(Text)

The CSC TT250 is the little brother to the more popular CSC RX-3 Adventure.
Actually, the TT250 might offer better bang for the buck.
The TT250 is for riders looking for an inexpensive dual sport that can handle commuting and light off-road duties
You can save more than $1,500.00 compared to the RX-3 Adventure by choosing the TT250 instead.
The air-cooled 229.5 cc engine makes 16.1 horsepower at 7,000 RPM, which seems low but feels reasonable enough on the road.
The nature of the TT250 design makes it easy to service, even for novice wrenches.
CSC backs up the bike with a one year, unlimited mileage warranty and they provide not only a complete service manual, but nineteen (at present) online tutorials on how to service the TT250.
For the price, you’d be hard-pressed to find even a used ~250cc dual-sport bike made by one of the major brands in decent condition.
But, will the CSC TT250 turn out to be reliable over time? That remains to be seen…
Small-ish dual-sport bikes are very popular of late. I discovered this recently while searching for a light dual-sport bike for Carmen.
She’s had several motorcycles over the years and one of her favorites was a 1989 Honda NX250, an excellent example of an early dual-sport bike.
The NX 250 was light and had a relatively low 32” seat height. The water-cooled 249cc engine put out about 25 HP and combined with the six-speed transmission, that meant top speeds in excess of 70 MPH (just).
We are both still sad we let that little bike go…
Recently, Carmen had grown tired of pushing her BMW R1100R around the garage and our recent move to another part of town had her wanting a small and light dual-sport bike again.
So after selling the BMW (which didn’t take long), we discovered that 250 cc to 400 cc enduros have become quite dear on the used market.
We wanted to stay in the $2,500.00 (USD) or less range, but the available used bike were both scarce and pricey, so we started looking at other options.
That led us to the range of ~250cc Chinese-made motorcycles that are available to order.

(Provided data)

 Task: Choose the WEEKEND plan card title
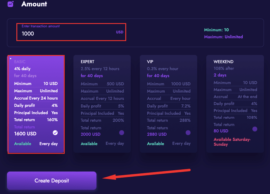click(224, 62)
...
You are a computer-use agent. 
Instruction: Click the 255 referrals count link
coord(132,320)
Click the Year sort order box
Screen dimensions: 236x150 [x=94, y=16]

(What is required) Reproduce the CSC TT250 review in full, word for word.

(The reply)
The CSC TT250 is the little brother to the more popular CSC RX-3 Adventure.
Actually, the TT250 might offer better bang for the buck.
The TT250 is for riders looking for an inexpensive dual sport that can handle commuting and light off-road duties
You can save more than $1,500.00 compared to the RX-3 Adventure by choosing the TT250 instead.
The air-cooled 229.5 cc engine makes 16.1 horsepower at 7,000 RPM, which seems low but feels reasonable enough on the road.
The nature of the TT250 design makes it easy to service, even for novice wrenches.
CSC backs up the bike with a one year, unlimited mileage warranty and they provide not only a complete service manual, but nineteen (at present) online tutorials on how to service the TT250.
For the price, you’d be hard-pressed to find even a used ~250cc dual-sport bike made by one of the major brands in decent condition.
But, will the CSC TT250 turn out to be reliable over time? That remains to be seen…
Small-ish dual-sport bikes are very popular of late. I discovered this recently while searching for a light dual-sport bike for Carmen.
She’s had several motorcycles over the years and one of her favorites was a 1989 Honda NX250, an excellent example of an early dual-sport bike.
The NX 250 was light and had a relatively low 32” seat height. The water-cooled 249cc engine put out about 25 HP and combined with the six-speed transmission, that meant top speeds in excess of 70 MPH (just).
We are both still sad we let that little bike go…
Recently, Carmen had grown tired of pushing her BMW R1100R around the garage and our recent move to another part of town had her wanting a small and light dual-sport bike again.
So after selling the BMW (which didn’t take long), we discovered that 250 cc to 400 cc enduros have become quite dear on the used market.
We wanted to stay in the $2,500.00 (USD) or less range, but the available used bike were both scarce and pricey, so we started looking at other options.
That led us to the range of ~250cc Chinese-made motorcycles that are available to order.